### Goal
Count the lines of the data below that contain the string "Task", treating uppercase and lowercase as different. Reply with the number alone.

### Supplied records
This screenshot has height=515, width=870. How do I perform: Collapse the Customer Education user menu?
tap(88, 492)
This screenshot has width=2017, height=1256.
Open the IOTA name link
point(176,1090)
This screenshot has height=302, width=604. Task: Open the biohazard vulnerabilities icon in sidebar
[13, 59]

---

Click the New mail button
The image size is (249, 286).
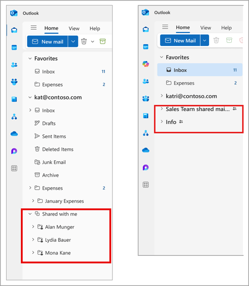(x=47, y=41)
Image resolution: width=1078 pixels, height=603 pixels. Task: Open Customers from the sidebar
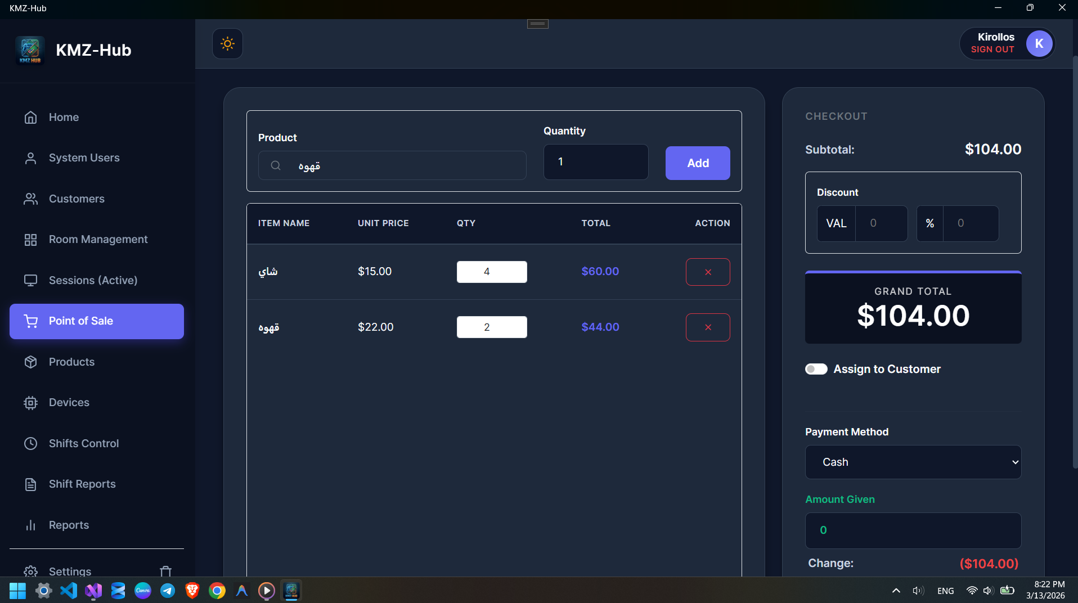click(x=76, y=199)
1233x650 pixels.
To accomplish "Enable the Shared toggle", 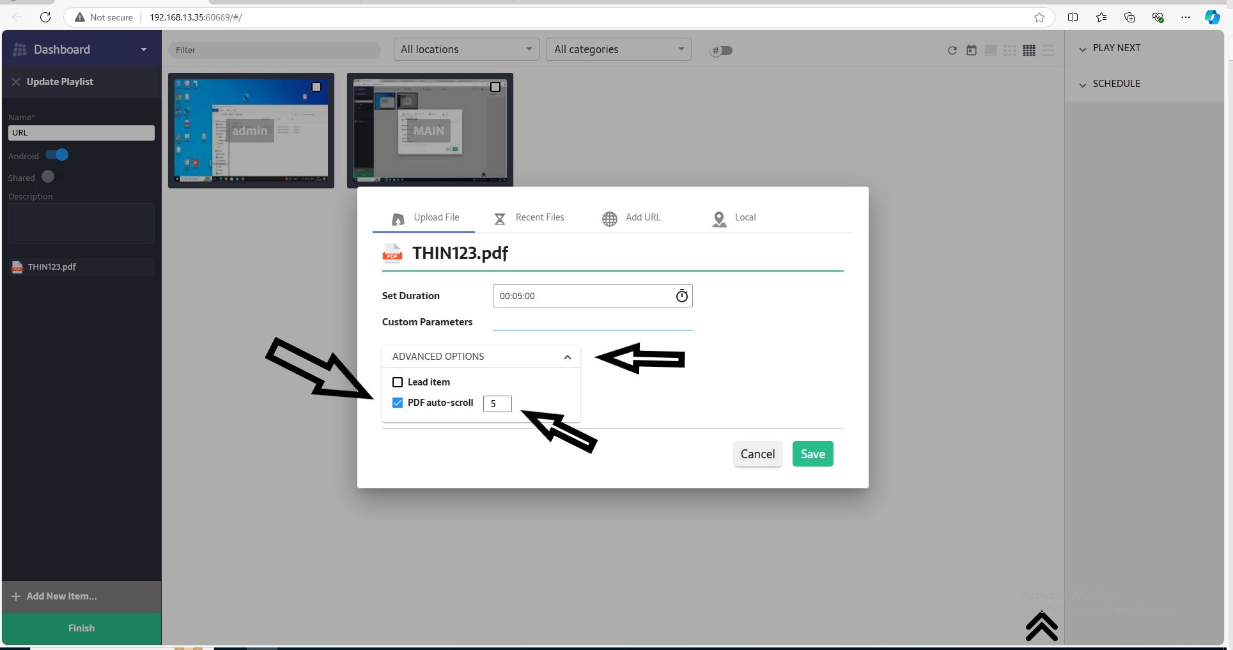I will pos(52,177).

### Result of this exercise
2